12. Adquirida em definitivo tal regalia pelo trabalhador, integrada plenamente na sua esfera jurídica, dela não poderia em caso algum ser extirpada enquanto vigorasse o contrato de trabalho, continuasse ele ou não a trabalhar em regime de turnos.
13. Com efeito, se já havia trabalhado o número mínimo de anos em turnos para adquirir a licença especial – como trabalhou – nem mais um só dia se lhe poderia exigir que trabalhasse em turnos para a manter, adquirida estava, adquirida ficou para todo o sempre.
14. A interpretação do acórdão que negou o direito à licença especial viola deste modo por forma grosseira e primária o princípio do Estado de direito democrático do art. 2 CRP, bem como o princípio do não retrocesso e ainda o art.

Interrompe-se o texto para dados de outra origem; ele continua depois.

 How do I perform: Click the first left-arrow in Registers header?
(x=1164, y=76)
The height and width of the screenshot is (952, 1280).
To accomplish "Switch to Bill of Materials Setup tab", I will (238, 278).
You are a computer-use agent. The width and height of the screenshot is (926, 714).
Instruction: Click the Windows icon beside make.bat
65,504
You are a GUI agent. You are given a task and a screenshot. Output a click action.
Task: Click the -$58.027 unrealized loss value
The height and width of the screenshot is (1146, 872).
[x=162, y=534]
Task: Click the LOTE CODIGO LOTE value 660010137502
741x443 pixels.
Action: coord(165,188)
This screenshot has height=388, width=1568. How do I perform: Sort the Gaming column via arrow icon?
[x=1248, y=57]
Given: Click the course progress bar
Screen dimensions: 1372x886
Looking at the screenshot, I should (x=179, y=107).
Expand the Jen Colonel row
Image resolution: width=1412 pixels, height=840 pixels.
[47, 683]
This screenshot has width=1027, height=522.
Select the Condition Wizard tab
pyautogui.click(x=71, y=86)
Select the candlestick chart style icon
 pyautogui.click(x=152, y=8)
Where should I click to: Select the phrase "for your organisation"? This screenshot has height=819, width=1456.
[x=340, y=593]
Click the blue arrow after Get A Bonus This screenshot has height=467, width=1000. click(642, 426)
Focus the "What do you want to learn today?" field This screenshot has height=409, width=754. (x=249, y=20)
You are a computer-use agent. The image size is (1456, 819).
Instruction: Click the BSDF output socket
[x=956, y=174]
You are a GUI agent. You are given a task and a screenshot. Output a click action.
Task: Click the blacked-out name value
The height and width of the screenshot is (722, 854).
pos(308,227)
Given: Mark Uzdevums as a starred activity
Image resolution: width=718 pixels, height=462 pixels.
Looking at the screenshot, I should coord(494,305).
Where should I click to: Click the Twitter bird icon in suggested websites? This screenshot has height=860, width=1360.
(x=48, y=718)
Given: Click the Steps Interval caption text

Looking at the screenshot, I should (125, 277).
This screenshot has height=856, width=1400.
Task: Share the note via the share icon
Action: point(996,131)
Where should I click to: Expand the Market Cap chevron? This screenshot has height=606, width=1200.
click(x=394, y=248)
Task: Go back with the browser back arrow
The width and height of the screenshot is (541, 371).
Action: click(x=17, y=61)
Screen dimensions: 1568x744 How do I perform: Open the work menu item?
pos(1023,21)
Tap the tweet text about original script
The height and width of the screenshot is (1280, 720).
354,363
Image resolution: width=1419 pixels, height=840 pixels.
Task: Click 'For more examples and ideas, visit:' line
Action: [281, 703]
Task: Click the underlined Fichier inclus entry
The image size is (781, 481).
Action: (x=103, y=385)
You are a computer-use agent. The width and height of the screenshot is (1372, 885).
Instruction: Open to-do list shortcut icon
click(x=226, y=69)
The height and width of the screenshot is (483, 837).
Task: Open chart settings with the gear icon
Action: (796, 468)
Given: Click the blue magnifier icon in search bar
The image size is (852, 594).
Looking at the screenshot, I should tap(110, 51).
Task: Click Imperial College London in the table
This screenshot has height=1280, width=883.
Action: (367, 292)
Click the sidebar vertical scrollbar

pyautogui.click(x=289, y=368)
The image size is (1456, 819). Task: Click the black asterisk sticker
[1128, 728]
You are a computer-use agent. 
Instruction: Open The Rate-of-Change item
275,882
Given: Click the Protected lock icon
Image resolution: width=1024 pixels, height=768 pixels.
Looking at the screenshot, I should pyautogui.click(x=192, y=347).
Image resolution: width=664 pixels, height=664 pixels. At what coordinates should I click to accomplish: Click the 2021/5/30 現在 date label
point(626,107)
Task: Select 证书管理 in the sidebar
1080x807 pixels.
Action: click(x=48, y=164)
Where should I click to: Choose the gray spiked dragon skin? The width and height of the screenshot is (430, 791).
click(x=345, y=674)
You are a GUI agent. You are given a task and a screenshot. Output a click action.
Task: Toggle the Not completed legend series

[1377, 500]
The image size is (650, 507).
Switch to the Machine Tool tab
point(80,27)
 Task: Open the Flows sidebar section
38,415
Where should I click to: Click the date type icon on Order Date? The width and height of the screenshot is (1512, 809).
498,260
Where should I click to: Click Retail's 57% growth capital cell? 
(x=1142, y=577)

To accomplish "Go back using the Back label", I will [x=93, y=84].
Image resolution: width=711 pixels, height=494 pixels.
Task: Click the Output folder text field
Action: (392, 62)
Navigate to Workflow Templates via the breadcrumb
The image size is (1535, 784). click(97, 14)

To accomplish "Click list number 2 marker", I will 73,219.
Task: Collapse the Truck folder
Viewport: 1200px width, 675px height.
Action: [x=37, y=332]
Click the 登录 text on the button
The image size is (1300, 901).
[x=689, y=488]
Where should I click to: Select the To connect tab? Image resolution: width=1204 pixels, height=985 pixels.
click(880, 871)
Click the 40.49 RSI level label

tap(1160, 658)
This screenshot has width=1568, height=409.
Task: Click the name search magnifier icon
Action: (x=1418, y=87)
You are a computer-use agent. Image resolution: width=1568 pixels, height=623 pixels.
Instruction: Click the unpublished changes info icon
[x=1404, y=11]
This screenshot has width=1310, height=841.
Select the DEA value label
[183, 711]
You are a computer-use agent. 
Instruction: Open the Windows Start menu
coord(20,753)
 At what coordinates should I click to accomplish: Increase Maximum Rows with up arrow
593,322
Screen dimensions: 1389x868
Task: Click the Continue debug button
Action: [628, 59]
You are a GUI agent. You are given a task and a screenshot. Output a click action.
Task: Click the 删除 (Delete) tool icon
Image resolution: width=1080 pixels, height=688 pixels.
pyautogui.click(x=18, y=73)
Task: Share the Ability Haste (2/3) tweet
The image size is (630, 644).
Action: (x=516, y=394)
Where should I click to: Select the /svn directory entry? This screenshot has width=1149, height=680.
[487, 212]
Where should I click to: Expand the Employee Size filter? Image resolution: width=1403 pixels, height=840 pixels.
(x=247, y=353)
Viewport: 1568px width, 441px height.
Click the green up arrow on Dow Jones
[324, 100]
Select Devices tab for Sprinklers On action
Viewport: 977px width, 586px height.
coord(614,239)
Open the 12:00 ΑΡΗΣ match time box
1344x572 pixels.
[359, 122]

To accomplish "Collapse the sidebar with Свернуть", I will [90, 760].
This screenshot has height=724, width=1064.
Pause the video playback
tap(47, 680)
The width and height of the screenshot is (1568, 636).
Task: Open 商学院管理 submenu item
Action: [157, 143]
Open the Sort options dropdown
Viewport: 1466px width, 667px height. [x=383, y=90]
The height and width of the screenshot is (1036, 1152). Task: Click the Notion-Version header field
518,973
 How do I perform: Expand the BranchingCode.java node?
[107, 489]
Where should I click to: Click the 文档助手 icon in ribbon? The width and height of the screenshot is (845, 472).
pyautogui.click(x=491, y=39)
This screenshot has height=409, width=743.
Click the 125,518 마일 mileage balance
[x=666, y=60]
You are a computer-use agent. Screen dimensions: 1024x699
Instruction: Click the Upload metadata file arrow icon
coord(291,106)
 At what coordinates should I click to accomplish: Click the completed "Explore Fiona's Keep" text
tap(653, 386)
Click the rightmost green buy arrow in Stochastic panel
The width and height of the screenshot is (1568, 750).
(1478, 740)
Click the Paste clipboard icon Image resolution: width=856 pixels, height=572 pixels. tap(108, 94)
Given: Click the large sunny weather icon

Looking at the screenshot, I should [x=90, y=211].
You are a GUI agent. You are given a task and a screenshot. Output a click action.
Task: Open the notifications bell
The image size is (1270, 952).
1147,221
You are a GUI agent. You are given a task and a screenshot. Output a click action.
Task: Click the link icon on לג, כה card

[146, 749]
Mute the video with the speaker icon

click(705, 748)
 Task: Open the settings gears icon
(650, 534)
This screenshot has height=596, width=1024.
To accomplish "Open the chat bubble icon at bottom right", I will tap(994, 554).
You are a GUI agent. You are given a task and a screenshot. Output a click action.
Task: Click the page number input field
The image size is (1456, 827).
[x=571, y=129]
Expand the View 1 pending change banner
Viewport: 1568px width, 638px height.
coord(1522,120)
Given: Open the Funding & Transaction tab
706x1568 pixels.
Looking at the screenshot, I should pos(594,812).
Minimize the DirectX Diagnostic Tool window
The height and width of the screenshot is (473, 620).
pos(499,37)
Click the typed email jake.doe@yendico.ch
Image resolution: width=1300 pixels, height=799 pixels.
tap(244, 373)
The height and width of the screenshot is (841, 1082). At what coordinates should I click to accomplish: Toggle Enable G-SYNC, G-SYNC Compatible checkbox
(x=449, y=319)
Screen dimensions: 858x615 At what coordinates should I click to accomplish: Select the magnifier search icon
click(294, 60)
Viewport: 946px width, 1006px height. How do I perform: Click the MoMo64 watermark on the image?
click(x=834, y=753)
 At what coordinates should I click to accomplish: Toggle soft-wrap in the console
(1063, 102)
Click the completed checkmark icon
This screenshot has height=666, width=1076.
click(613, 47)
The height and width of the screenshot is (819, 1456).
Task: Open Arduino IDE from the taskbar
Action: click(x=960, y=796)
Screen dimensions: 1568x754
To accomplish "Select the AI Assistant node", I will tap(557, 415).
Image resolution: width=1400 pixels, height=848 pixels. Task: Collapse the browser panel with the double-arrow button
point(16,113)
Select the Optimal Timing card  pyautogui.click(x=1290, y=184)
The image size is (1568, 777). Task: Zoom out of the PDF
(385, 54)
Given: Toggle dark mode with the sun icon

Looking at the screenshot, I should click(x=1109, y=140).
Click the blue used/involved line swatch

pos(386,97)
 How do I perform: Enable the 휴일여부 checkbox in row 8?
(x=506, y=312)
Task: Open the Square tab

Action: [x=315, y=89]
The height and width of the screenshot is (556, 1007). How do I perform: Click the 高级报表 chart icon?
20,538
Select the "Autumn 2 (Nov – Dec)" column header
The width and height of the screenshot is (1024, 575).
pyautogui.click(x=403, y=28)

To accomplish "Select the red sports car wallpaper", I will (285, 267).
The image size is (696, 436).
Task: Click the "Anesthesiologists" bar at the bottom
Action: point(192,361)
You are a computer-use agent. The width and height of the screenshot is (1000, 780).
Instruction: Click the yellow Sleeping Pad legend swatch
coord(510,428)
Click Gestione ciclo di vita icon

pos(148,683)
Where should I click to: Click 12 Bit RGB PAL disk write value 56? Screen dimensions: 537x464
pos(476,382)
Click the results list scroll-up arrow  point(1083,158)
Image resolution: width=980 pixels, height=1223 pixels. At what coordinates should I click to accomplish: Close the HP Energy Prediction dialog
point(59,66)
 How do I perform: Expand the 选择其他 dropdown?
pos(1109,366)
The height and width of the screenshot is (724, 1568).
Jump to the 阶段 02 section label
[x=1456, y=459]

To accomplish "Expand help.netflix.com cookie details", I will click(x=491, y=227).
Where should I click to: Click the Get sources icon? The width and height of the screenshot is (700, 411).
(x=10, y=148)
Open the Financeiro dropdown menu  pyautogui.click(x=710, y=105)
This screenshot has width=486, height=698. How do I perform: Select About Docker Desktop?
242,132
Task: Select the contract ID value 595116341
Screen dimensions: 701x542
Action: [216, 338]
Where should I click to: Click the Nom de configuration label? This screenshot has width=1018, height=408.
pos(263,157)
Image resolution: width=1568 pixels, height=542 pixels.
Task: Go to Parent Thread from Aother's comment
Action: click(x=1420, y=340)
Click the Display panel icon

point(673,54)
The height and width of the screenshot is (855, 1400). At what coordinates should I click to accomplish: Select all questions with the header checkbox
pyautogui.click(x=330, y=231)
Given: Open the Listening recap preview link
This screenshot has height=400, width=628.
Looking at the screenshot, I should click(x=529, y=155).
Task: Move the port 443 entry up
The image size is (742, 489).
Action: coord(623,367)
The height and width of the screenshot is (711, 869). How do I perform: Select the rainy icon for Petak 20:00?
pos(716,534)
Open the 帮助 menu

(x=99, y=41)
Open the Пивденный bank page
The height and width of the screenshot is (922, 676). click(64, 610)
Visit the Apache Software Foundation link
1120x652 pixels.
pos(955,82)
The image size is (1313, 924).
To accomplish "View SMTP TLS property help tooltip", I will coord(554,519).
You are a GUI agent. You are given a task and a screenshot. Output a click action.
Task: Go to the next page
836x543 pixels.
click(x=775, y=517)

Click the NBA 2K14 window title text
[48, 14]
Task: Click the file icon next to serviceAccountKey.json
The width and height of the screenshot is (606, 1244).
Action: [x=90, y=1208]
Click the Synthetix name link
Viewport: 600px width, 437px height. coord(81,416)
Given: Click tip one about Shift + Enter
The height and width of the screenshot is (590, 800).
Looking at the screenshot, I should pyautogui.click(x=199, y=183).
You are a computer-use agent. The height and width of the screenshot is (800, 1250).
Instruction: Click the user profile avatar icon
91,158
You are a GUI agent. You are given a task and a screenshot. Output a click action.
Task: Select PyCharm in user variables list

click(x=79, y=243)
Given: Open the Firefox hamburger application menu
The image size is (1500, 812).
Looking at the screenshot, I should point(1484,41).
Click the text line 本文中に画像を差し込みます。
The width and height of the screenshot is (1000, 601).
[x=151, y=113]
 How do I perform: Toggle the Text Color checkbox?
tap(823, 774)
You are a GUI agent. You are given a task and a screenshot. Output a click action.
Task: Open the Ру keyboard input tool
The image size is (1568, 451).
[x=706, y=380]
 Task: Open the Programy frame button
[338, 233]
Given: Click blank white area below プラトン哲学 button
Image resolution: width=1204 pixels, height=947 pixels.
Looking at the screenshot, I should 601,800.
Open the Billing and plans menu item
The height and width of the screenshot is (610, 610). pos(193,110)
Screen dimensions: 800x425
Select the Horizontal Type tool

59/1 al. d) da CRP na medida em que a licença especial verdadeiramente são férias, período complementar de férias.
15. As questões de inconstitucionalidade foram suscitadas pelo recorrente na alegação do recurso de revista nºs. 4.1. in fine e 6.2 in fine também, conclusão nº 23.”
O recurso foi admitido – o que, porém, não vincula o Tribunal Constitucional, nos termos do nº 3 do artigo 76º da citada Lei nº 28/82.
4. - Considera-se ser caso de se proferir decisão sumária, nos termos do nº 1 do artigo 78º-A do mesmo diploma legal, por não se verificarem os pressupostos de admissibilidade do recurso, impedindo o conhecimento do seu objecto. Poderia, é certo, convidar-se o recorrente a concretizar melhor e mais inequivocamente a interpretação normativa que impugna, mas tem-se por seguro que tal procedimento seria, na verdade, inútil, atendendo a que sempre subsistiria aquele obstáculo ao conhecimento do objecto do recurso, como se demonstrará.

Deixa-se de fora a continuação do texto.